══ SOURCE TEXT ══

This message is to clarify where I stand.

First of all, I understand some people "want to tell git", but
at the same time, I know very well that "git does not even want
to hear".  It does not care about names -- it only tracks
contents [*1*].

Having said that, there are at least two cases that renamed
files matter in practice from the end user's point of view.
Diff and merge.

For diff, it is often __very__ frustrating when you know you
renamed hello.c to world.c and then edited just a bit and "git
diff -M hello.c world.c" does not notice.  You can do one of two
things to help:

 (1) figure out why git (diffcore-rename) does not think they
     are similar enough, and improve its similarity estimator.
     Some of you who are paying attention to what is in my
     "next" branch might have noticed that I have been working
     in this area recently.

 (2) add a way to tell git-diff-files to compare hello.c in the
     index with working tree file world.c:

     	$ git-diff-files -p 'hello.c->world.c'

And people who "want to tell git" are after the second way.
Although this can probably be implemented as an extension to
diffcore-rename [*2*], I have to say that is kludging around the
real problem.  Only as a workaround for pathological cases it
may be OK, but I am really reluctant to accept such a change
without trying avenue (1) first.

About merge.  Currently recursive merge strategy claims to
handle renames and I've seen it handle renames well in some
cases.  However, it only uses three trees.  The rename between
merge base and one head, and the rename between merge base and
the other head are computed, compared and usual three-way merge
rules are applied (e.g. if you kept it there while she moved it
to somewhere else, result is to move it to somewhere else).  If
two development tracks forked long time ago are being merged,
and corresponding files deviated from each other beyond
recognition, there is no way for any heuristics to figure out
one is a rename-edit of the other only by looking at these three
trees:

       a1--a2--a3--a4--a5--A
      /                     \
  ---O---b1--b2--b3--b4--B---* 

    O has hello.c
    a1 renames file hello.c to world.c and a2-a5-A modifies world.c
    b1-b4-B modifies hello.c 
    we are about to merge A and B

    comparing O and A may not notice O's hello.c and A's world.c
    are similar!

═══
══ COLLECTED MATERIAL ══

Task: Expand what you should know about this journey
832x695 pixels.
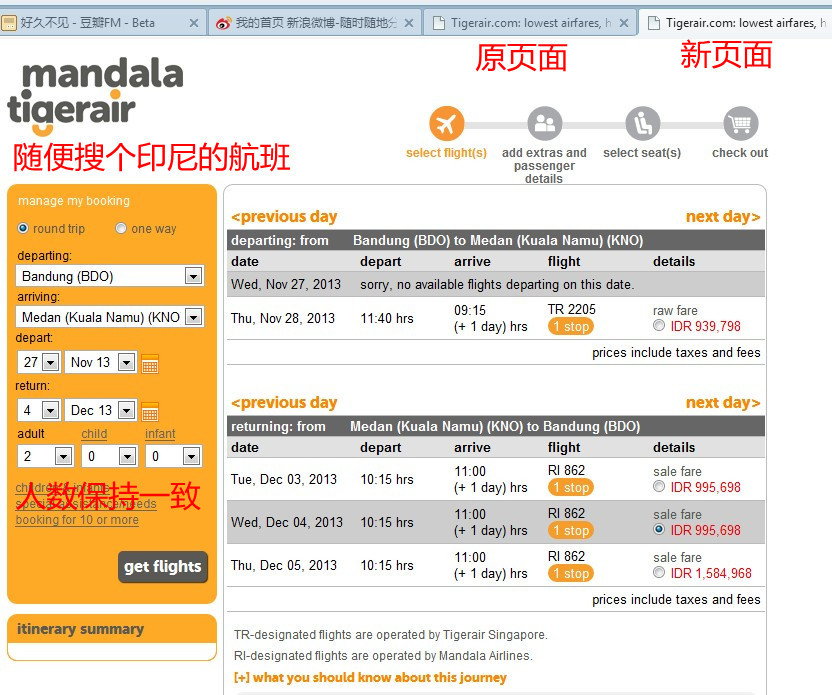Action: 370,677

═══

## DIRECTIONS
Carry on the message about how git handles renamed files, starting right after its last sentence.

## RESPONSE TO THE TASK
But you are allowed to write a new merge strategy that is more
careful about renames.  There is no reason you can only look at
three trees.  Such a merge strategy, when given commit A and B,
would walk the history back, running "diff-tree -M" for each
commit along the way, and difference between O's hello.c and
a1's world.c would be hopefully *much* smaller than O's hello.c
and A's world.c -- even the current similarity estimator may
recognize it is a rename.

That is the first thing I'd like to see.  I do not want to even
think about recording renames in commit objects before anybody
explores that avenue.

Even with that, if O's hello.c and a1's world.c are _so_
different that if the changes are beyond recognition, you
_might_ want to "tell git" about the rename, or even record such
a rename in the commit object a1.  But I personally doubt it
would help anything in practice.  After such a huge rewrite
between O->a1, merging between A and B will be very hard anyway,
and you would need some off-line method to extract the intention
of the developer who originally did a1 commit while merging A
and B.  And when you inspect that change yourself, you may
decide O's hello.c correspond to a1's world.c yourself.  At that
point you will be hand merging the mess, so your being able to tell
git about it would not help you much.


[Footnotes]

*1* This is by design, and I am not going to debate if that is a
good design or not here.  There is a "Linus once said 'you say
users know better but users cannot be trusted -- trust me'"
factor involved.  I am a trusting kind and somebody needs to
convince me not to trust Linus.

*2* You would supply "in what you are comparing, the source path
hello.c and destination path world.c are similar with similarity
index 80% -- do not bother to estimate yourself, I am telling
you their similarity index so trust me".